Ana Muniz

Personal information
- Full name: Ana Carolina de Castro Muniz
- Nationality: Brazil
- Born: March 14, 1984 (age 42) Campo Grande, Mato Grosso do Sul, Brazil
- Height: 1.68 m (5 ft 6 in)
- Weight: 67 kg (148 lb)

Sport
- Sport: Swimming
- Strokes: Freestyle

Medal record
Women's swimming
Representing Brazil
Pan American Games
| Silver medal – second place | 2003 Santo Domingo | 4x200 m free |
| Bronze medal – third place | 1999 Winnipeg | 4x200 m free |
South American Games
| Gold medal – first place | 2002 Belém | 200 m freestyle |
| Silver medal – second place | 2002 Belém | 400 m freestyle |
| Bronze medal – third place | 2002 Belém | 800 m freestyle |

= Ana Muniz =

Brazilian swimmer (born 1984)

Ana Carolina de Castro Muniz (born March 14, 1984) is a freestyle swimmer from Brazil.

At the 1999 Pan American Games in Winnipeg, she won the bronze medal in the 4×200-metre freestyle. She also finished 5th in the 400-metre freestyle, 6th in the 200-metre freestyle, and 6th in the 800-metre freestyle.

In November 1999, she broke the short-course South American record of the 200-metre freestyle, with a time of 2:01.09.

In December 1999, Muniz broke the South American record of the 800-metre freestyle, with a time of 8:48.53.

In 1999, she was also South American record holder of the 400-metre freestyle, with a time of 4:16.32.

At the 2000 FINA World Swimming Championships (25 m), in Athens, Muniz finished 9th in the 4×200-metre freestyle, where she broke the South American record, with a time of 8:18.87, along with Monique Ferreira, Tatiana Lemos and Paula Baracho. She also finished 19th in the 400-metre freestyle, and 23rd in the 200-metre freestyle.

At the 2002 South American Games, in Belém, she won a gold medal in the 200-metre freestyle, silver in the 400-metre freestyle, and bronze in the 800-metre freestyle.

Participating in the 2003 World Aquatics Championships, in Barcelona, she finished 12th in the 4×200-metre freestyle.
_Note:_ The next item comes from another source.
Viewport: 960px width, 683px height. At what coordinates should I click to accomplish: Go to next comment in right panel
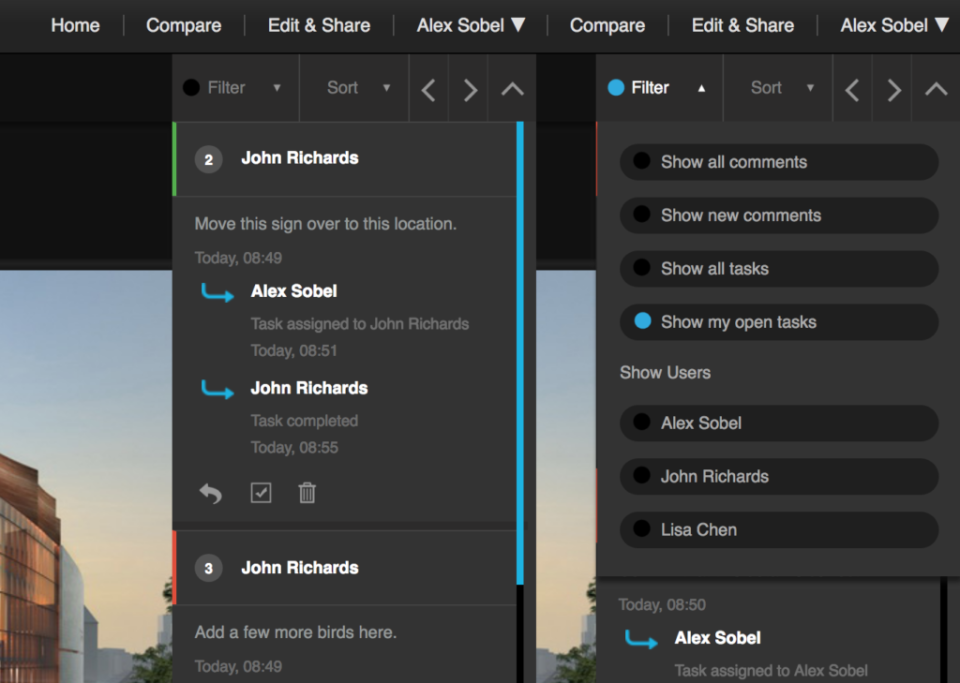[893, 90]
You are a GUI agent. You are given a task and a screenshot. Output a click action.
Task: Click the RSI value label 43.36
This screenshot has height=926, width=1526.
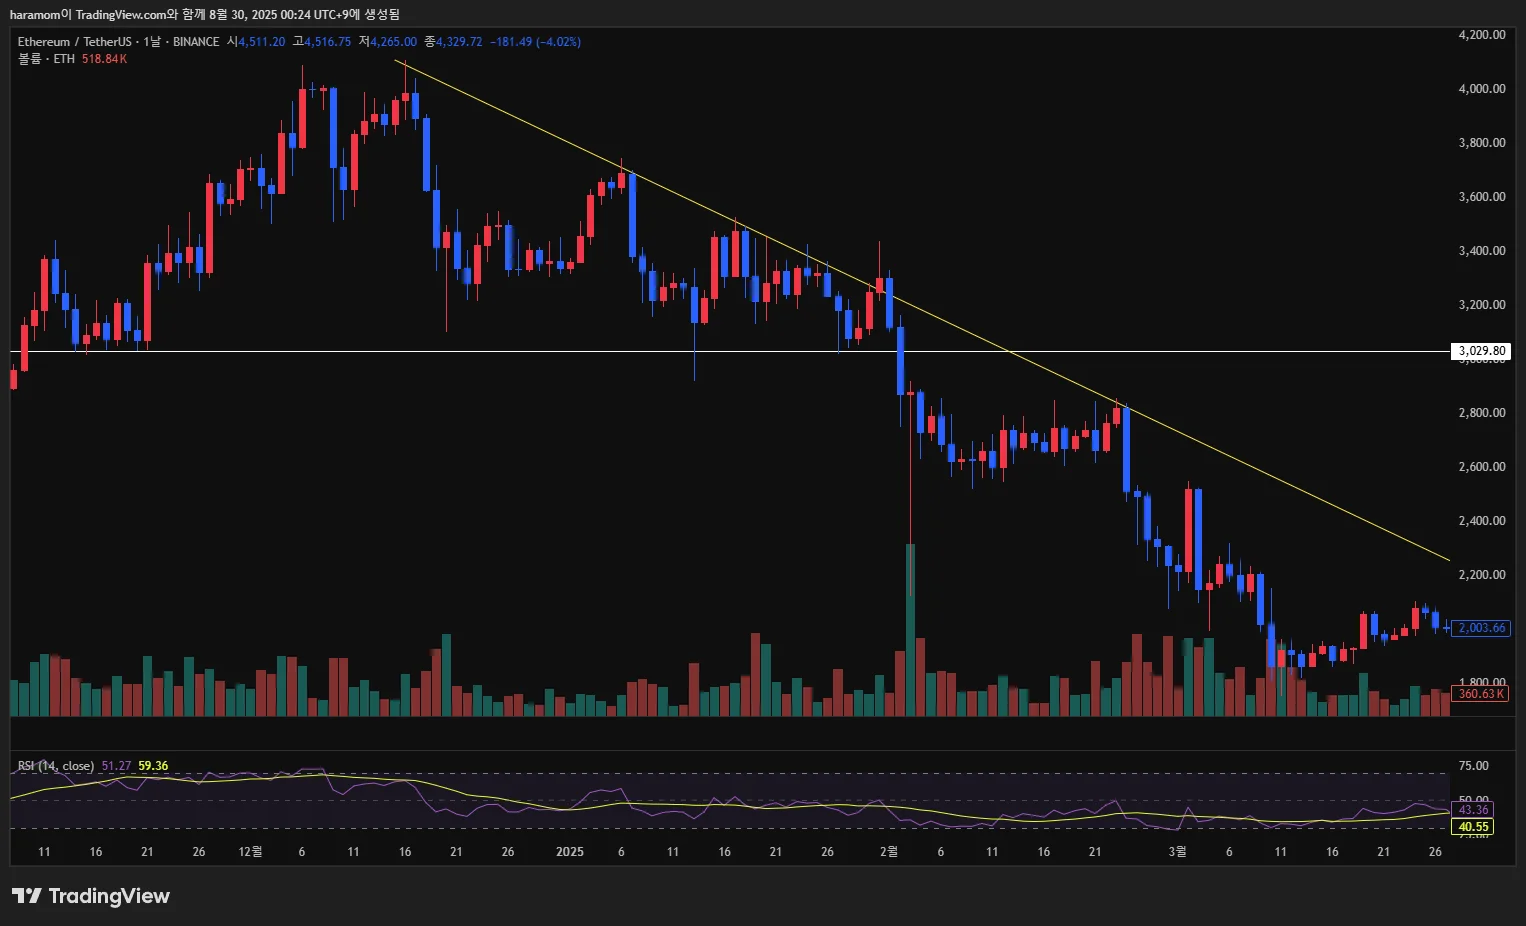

She won the silver medal in the women's 4×200-metre freestyle relay at the 2003 Pan American Games in Santo Domingo, Dominican Republic, where she broke the South American record, with a time of 8:10.54, along with Monique Ferreira, Mariana Brochado and Paula Baracho. Muniz also finished 6th in the 800-metre freestyle.